TRY IT>
Beginning with the line below that contains "Pre-employment (896, 54)" and ending with the line that contains "Business (633, 54)", copy every line exactly. Copy nothing else.

Stored items from a collection:
----------------------------------------

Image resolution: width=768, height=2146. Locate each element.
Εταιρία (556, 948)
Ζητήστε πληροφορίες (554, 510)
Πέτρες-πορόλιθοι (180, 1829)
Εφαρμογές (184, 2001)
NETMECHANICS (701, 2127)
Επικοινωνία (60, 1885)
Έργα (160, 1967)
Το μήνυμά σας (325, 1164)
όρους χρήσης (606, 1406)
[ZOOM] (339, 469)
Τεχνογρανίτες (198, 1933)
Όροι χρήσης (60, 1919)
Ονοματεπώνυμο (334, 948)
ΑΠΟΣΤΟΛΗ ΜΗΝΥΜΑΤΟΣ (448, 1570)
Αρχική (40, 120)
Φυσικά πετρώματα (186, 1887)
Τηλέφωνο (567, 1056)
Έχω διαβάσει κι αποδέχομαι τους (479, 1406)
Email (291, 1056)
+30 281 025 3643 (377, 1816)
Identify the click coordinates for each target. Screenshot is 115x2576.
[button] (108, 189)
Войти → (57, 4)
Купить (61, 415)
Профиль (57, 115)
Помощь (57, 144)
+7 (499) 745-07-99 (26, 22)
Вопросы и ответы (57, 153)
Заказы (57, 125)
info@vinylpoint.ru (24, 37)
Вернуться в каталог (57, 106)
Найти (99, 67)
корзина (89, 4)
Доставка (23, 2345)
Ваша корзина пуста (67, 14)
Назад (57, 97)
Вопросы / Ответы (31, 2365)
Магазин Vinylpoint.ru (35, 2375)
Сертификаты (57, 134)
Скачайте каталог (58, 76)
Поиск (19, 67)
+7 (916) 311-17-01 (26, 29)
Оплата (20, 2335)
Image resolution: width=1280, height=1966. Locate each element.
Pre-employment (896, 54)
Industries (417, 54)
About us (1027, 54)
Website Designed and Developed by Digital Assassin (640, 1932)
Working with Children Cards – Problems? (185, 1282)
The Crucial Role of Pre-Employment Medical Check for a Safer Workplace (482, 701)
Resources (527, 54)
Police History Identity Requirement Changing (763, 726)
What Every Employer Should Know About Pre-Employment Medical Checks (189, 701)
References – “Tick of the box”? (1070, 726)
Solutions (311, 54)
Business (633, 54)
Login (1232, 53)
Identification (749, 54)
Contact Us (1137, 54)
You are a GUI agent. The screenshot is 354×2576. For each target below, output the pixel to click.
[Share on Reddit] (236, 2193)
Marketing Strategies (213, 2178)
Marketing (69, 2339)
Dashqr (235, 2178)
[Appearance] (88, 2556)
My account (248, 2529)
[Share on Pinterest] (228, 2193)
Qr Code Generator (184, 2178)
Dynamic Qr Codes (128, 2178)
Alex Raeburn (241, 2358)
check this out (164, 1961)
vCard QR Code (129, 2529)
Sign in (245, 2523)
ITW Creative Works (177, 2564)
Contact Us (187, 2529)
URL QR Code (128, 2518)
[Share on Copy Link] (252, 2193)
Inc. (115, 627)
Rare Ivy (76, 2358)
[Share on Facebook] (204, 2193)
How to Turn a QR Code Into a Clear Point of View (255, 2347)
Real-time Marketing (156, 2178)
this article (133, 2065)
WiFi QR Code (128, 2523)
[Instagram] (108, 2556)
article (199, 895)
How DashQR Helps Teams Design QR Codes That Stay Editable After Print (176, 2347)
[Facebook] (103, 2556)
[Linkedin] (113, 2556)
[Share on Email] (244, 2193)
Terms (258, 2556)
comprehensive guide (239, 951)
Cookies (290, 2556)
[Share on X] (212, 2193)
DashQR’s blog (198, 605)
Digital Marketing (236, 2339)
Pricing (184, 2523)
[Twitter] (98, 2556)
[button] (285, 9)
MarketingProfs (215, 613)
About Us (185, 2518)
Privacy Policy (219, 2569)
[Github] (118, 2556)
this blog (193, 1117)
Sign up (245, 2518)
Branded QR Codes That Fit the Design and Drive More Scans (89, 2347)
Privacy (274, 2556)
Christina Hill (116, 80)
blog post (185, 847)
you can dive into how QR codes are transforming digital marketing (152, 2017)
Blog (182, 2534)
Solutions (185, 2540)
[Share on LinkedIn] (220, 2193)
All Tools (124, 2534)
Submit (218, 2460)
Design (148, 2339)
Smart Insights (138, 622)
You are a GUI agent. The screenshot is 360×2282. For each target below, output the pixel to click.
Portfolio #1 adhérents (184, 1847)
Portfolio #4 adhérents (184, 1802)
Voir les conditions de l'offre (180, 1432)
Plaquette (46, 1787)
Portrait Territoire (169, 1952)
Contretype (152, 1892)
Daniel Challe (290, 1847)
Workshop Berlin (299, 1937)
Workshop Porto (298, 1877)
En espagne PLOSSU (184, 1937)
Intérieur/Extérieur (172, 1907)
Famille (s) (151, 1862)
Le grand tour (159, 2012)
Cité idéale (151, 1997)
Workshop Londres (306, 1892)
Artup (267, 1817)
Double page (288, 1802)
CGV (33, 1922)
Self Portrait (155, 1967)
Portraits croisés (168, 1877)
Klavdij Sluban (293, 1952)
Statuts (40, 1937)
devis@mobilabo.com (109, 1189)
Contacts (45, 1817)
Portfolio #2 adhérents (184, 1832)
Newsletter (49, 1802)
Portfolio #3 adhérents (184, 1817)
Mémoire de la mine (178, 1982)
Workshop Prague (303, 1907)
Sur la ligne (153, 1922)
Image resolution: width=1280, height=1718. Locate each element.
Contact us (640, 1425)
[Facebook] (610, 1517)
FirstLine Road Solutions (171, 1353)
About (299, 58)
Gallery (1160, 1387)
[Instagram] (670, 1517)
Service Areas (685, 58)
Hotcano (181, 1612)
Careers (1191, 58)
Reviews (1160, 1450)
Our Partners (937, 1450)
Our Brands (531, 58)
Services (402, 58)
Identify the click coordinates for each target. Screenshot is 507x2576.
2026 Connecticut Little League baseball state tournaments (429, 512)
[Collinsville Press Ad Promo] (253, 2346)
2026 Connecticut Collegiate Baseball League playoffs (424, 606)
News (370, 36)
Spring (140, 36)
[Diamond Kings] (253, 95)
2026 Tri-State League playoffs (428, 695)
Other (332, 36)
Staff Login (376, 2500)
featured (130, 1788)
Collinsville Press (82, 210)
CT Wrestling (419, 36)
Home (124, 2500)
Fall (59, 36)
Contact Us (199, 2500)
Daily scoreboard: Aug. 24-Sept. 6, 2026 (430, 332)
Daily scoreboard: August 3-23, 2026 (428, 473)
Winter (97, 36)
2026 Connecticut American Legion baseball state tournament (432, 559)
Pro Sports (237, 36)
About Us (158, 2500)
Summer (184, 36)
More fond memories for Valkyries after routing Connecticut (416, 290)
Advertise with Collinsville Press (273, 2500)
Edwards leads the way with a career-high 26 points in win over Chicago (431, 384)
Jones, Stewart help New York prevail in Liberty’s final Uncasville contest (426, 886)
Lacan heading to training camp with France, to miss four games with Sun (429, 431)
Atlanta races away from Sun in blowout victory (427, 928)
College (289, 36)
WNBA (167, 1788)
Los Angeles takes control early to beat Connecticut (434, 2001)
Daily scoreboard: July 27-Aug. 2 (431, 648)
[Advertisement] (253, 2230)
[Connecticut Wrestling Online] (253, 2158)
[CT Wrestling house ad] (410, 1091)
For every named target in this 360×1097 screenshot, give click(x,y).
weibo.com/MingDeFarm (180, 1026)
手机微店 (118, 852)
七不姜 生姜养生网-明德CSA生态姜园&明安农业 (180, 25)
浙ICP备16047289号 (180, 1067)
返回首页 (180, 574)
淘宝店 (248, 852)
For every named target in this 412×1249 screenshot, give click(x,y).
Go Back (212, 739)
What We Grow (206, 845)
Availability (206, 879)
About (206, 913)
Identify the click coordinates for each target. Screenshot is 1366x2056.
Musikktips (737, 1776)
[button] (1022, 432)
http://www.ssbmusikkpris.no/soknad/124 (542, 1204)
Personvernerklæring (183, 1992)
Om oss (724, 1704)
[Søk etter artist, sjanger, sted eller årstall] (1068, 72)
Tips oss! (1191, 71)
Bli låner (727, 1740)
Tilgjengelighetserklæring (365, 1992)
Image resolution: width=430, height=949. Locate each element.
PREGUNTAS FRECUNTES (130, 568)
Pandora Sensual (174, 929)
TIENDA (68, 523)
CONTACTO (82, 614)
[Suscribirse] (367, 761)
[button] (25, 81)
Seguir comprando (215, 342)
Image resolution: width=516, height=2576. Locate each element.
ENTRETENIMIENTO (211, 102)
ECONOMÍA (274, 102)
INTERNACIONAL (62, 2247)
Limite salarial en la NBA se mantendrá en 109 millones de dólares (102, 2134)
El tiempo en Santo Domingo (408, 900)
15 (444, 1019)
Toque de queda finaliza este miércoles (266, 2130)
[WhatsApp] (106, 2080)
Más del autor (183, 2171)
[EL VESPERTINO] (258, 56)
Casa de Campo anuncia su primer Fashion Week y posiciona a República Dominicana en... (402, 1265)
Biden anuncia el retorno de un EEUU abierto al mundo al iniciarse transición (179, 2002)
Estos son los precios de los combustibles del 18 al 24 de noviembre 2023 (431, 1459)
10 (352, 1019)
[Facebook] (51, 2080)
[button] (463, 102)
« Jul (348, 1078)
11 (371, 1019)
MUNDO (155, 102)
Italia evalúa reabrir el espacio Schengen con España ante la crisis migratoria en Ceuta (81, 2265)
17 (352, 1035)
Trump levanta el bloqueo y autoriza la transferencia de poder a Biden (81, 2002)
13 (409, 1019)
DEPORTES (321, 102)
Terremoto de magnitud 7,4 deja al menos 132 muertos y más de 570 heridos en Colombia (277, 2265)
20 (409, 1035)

----------------------------------------

EXERCISE RESPONSE>
Pre-employment (896, 54)
Industries (417, 54)
About us (1027, 54)
Website Designed and Developed by Digital Assassin (640, 1932)
Working with Children Cards – Problems? (185, 1282)
The Crucial Role of Pre-Employment Medical Check for a Safer Workplace (482, 701)
Resources (527, 54)
Police History Identity Requirement Changing (763, 726)
What Every Employer Should Know About Pre-Employment Medical Checks (189, 701)
References – “Tick of the box”? (1070, 726)
Solutions (311, 54)
Business (633, 54)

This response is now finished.